## Data extracts
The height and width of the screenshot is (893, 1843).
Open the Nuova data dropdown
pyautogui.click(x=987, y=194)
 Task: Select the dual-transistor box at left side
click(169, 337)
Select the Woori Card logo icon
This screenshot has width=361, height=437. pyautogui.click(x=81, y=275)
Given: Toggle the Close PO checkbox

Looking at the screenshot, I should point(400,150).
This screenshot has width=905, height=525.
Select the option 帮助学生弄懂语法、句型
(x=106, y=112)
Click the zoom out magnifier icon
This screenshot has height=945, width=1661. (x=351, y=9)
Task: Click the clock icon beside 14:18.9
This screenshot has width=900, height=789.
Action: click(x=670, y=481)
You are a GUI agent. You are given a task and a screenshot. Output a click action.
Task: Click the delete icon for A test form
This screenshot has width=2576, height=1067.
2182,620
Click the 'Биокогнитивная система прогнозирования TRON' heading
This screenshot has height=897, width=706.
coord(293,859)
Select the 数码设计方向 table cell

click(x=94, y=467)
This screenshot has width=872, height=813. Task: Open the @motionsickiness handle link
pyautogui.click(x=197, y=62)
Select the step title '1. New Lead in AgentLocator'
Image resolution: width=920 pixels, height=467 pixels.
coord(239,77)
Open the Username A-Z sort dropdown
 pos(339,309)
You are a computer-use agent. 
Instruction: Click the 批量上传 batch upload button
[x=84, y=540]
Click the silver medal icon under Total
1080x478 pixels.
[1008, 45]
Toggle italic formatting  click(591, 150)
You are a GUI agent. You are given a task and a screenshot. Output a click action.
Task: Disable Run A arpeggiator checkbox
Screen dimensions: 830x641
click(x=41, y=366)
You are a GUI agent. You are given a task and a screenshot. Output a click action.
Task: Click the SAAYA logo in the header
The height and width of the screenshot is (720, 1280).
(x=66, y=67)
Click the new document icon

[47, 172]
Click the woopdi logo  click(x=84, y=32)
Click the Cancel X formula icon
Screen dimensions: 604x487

## Assignment
Please retype, exactly as written, every line from the line containing "Click the silver medal icon under Total" through the last line of the records above, including both of those lines, and nothing else.

## Task solution
Click the silver medal icon under Total
1080x478 pixels.
[1008, 45]
Toggle italic formatting  click(591, 150)
You are a GUI agent. You are given a task and a screenshot. Output a click action.
Task: Disable Run A arpeggiator checkbox
Screen dimensions: 830x641
click(x=41, y=366)
You are a GUI agent. You are given a task and a screenshot. Output a click action.
Task: Click the SAAYA logo in the header
The height and width of the screenshot is (720, 1280).
(x=66, y=67)
Click the new document icon

[47, 172]
Click the woopdi logo  click(x=84, y=32)
Click the Cancel X formula icon
Screen dimensions: 604x487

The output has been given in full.